Joe and Carlynn Sze — both Chinese-American — had only been to China once before. That was two years ago during their honeymoon. At the time, the country was completely foreign to them.
Nevertheless, the opportunities were too hard to resist.
"This is really the time for us as a married couple," Carlynn, 30, said about their decision to move. "It is the only time in our lives when we can just pick up and go."
Joe, 32, gave up a lucrative career in finance to set up American pretzel chain Auntie Anne's in China, together with his business partner Wen-szu Lin. Also Chinese-American and aged 32, Wen-szu was previously a strategy consultant. The two met at the University of Pennsylvania and from that moment on, dreamt of one day starting their own company.
The pair found that chance in China, where they already had family and friends.
"There's always a new business," Joe says about Beijing's economy. "There's always a friend of ours, or a friend of a friend of ours, coming up with a new idea."
He compares China to the United States in the 1990s with the dot-com boom.
"This is a once in a lifetime opportunity," says Joe, adding that he and Wen-szu will open up to four more Auntie Annes stores by years end.
Although there is no official figure for the number of returning Chinese-Americans, it's estimated that more than half of China's foreign direct investment — which doubled to $60 billion in a decade — came from expatriate Chinese.
Ten years ago, most Chinese-Americans ventured to China supported by their American firms as management consultants, bankers or managers. Today, more Chinese-Americans can be found in Chinese companies, or simply starting out on their own.
Carlynn, a former clinical dietician at Georgetown University Hospital in Washington, D.C., says that moving with her husband inspired her to start her own nutrition practice.

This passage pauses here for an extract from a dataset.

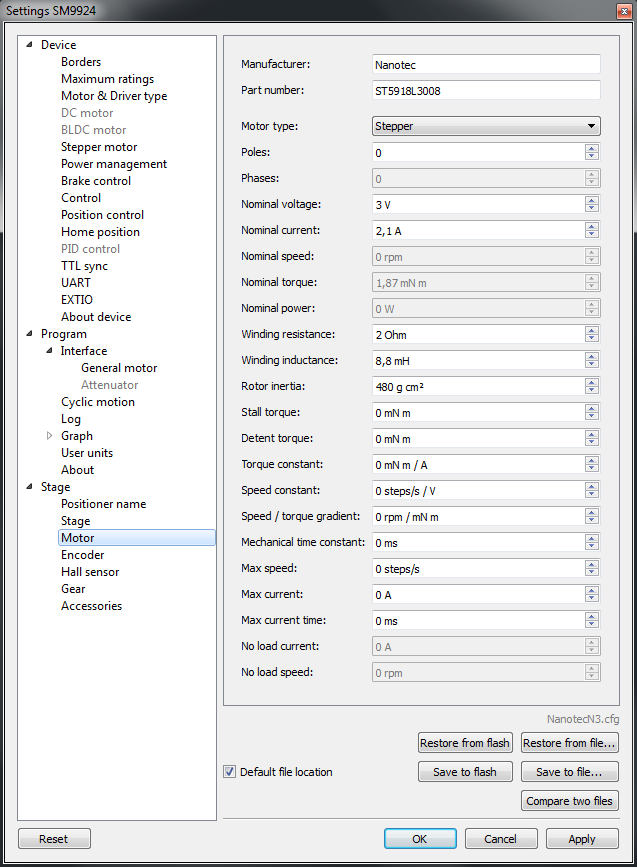
Task: Decrease the Winding resistance spinner value
Action: point(592,338)
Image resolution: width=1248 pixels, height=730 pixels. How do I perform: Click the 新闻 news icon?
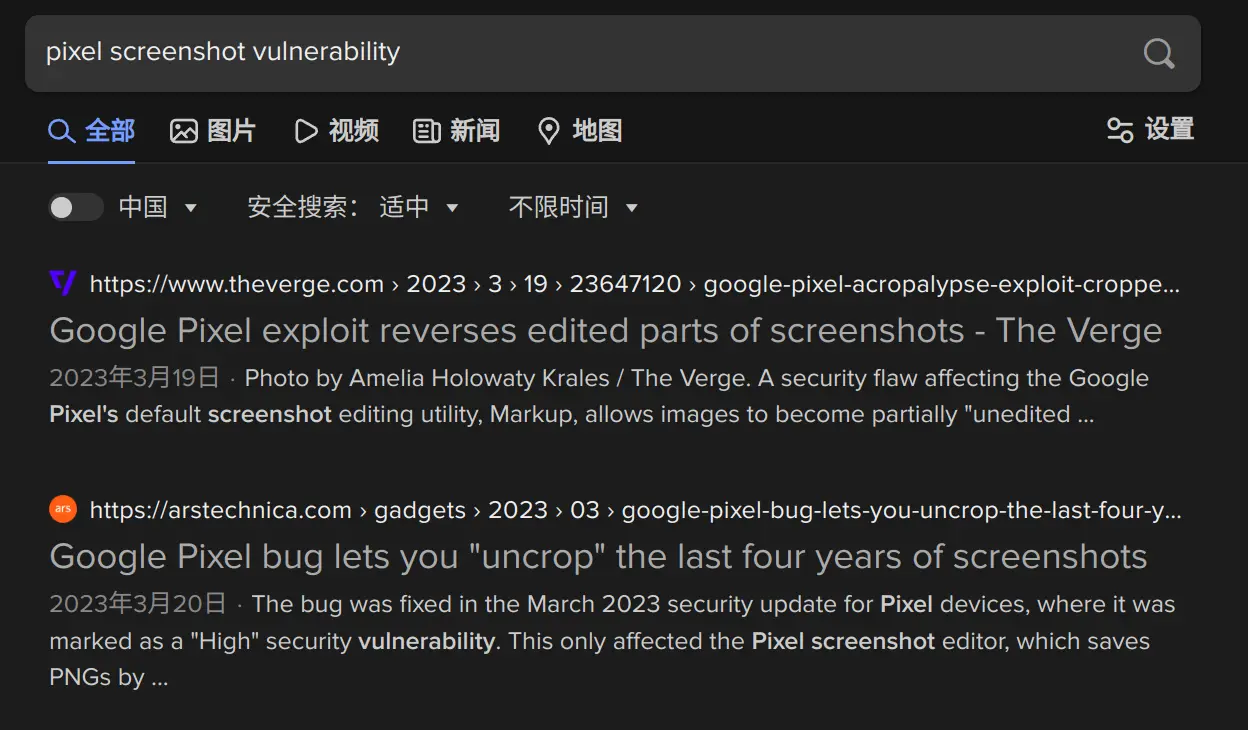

"With China's economy booming, this is the right time to take advantage of it. We wanted to be a part of the growth."
Being in China also allows Chinese-Americans to reconnect with the culture and language of their heritage.

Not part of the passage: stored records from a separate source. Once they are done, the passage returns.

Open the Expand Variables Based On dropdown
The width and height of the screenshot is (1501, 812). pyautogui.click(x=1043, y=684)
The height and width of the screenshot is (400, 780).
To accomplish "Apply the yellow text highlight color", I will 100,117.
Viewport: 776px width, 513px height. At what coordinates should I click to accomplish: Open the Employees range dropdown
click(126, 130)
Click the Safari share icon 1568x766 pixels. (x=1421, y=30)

"What better way to learn Chinese than to be in the country?" Carlynn asks.
While most Chinese-Americans grew up speaking Chinese at home, in China, they still face a language barrier. Their conversational Chinese is fine, but it's reading and writing that's challenging.
This is especially the case when doing business in China. Both Joe and Wen-szu admit they've had to relearn the language.
For local Chinese, this can be somewhat puzzling.
Carlynn, who sometimes helps out at the pretzel shop, explains, "I think some people get confused because I look Chinese. They don't understand why I can't speak it.
But when asked which country she identifies with, she says the United States. "Most of our friends here are American. I definitely consider myself American."
Leaving America behind certainly wasn't easy, especially when it came to convincing their families. Both Carlynn and Joe's parents had left Asia for the United States when their children were young, hoping to provide their kids the means to achieve the American Dream.
So when Carlynn broke the news to her parents that she was moving to China with her husband, the initial reaction was shock. "They could not quite understand how both of us wanted to give up that stability," she says.
"They had trouble understanding why we wanted to come back. It took a bit of convincing."
Joe's parents, on the other hand, had a different reaction. They saw their son's move as a kind of reverse migration. With China's growth potential, it was much like their own journey, decades before, when they had left Taiwan for America.
"They thought it was a great opportunity to get more familiar with our personal heritage," Joe says. "Plus my mom's a huge Auntie Anne's fanatic. She loved it."